System models that are used in model-based diagnosis are often composed of components drawn from component libraries. In these component libraries, there may be multiple systems of equations per component (component implementations). For example, a component may be modeled as a non-linear system (high-fidelity model), linear system, and a qualitative system (low-fidelity model). Choosing the right component model for system diagnosis is a difficult task and requires a search in the space of all possible component type combinations.

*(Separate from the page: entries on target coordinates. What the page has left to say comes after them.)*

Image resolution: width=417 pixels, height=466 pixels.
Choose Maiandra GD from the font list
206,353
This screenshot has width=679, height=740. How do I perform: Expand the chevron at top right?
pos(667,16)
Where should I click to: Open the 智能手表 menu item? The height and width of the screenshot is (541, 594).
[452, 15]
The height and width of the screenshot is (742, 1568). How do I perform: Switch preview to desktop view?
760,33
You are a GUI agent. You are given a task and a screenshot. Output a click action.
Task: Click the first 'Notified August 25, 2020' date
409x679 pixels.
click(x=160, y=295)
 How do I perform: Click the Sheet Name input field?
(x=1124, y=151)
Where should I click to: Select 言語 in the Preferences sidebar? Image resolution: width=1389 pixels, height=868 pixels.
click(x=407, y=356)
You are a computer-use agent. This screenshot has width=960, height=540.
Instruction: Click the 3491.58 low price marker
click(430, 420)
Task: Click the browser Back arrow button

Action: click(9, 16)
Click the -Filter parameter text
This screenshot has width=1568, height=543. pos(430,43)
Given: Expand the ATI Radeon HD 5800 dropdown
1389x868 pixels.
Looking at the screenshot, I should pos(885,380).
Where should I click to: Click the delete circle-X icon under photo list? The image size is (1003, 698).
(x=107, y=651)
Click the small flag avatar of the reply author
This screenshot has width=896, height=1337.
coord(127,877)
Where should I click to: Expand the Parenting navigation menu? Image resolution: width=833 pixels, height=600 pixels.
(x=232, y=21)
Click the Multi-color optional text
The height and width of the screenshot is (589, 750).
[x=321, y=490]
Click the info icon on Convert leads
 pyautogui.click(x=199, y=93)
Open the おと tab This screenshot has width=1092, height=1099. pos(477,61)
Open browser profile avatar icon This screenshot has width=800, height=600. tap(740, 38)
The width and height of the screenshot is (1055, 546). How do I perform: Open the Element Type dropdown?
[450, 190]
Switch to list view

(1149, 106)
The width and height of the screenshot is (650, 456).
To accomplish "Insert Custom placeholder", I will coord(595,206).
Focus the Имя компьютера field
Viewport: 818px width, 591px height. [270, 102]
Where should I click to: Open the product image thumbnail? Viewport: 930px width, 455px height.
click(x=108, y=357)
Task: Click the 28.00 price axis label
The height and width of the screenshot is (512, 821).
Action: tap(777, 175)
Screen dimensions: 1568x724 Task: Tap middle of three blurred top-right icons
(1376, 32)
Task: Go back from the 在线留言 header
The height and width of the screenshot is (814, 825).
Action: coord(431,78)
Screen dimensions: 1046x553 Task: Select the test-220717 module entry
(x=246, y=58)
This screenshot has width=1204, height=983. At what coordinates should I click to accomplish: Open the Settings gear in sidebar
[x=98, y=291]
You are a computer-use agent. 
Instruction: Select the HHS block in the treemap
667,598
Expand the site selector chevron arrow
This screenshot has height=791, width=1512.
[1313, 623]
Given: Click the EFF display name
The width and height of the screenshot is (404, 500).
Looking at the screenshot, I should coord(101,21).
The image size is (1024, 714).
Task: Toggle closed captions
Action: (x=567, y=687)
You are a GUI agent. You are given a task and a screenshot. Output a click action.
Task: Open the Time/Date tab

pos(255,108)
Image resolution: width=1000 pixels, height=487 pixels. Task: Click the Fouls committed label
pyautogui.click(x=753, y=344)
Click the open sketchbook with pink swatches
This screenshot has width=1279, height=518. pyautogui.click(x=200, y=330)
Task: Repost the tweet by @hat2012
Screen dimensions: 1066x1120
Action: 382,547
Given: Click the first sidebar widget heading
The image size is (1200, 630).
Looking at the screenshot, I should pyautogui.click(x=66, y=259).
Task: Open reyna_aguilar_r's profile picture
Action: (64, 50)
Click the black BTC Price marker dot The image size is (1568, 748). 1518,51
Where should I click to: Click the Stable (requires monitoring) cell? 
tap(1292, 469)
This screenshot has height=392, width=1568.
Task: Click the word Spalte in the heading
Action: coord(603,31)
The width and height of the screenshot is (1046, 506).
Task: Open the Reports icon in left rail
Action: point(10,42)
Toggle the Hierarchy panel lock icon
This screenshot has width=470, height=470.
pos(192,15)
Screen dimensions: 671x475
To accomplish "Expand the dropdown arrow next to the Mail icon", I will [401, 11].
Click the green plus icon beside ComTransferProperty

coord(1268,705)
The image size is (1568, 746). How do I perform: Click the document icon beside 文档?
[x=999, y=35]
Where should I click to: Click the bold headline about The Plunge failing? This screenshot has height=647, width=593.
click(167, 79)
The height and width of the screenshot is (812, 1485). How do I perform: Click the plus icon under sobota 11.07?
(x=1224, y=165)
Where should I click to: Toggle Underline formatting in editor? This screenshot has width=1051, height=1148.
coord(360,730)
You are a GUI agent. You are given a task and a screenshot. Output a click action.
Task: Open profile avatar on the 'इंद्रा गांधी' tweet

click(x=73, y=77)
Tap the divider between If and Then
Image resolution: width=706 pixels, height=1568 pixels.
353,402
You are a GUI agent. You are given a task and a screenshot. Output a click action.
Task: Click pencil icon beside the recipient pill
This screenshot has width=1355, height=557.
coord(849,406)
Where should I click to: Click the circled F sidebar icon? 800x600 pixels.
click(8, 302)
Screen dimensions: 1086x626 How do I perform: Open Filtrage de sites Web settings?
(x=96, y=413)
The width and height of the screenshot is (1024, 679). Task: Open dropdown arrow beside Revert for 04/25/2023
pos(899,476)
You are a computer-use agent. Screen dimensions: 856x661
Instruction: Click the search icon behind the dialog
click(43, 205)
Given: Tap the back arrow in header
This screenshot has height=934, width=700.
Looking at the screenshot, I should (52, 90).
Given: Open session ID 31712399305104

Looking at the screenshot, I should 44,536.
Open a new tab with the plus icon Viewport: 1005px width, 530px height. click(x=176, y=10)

In this paper we propose a method that automates this task and computes a system model that optimizes a set of diagnostic metrics in a set of diagnostic scenarios. Initial experimental results show that having linear models of some of the components in a system preserves the diagnostic accuracy and isolation time while, at the same time, improves the computational complexity and numerical stability.
机译:在基于模型的诊断中使用的系统模型通常由从组件库中提取的组件组成。在这些组件库中,每个组件可能有多个方程式系统(组件实现)。例如,可以将组件建模为非线性系统(高保真度模型),线性系统和定性系统(低保真度模型)。为系统诊断选择正确的组件模型是一项艰巨的任务,需要在所有可能的组件类型组合的空间中进行搜索。在本文中,我们提出了一种自动执行此任务并计算系统模型的方法,该系统模型可优化一组诊断方案中的一组诊断指标。初步的实验结果表明,在系统中具有某些组件的线性模型可以保留诊断的准确性和隔离时间,同时还可以提高计算复杂度和数值稳定性。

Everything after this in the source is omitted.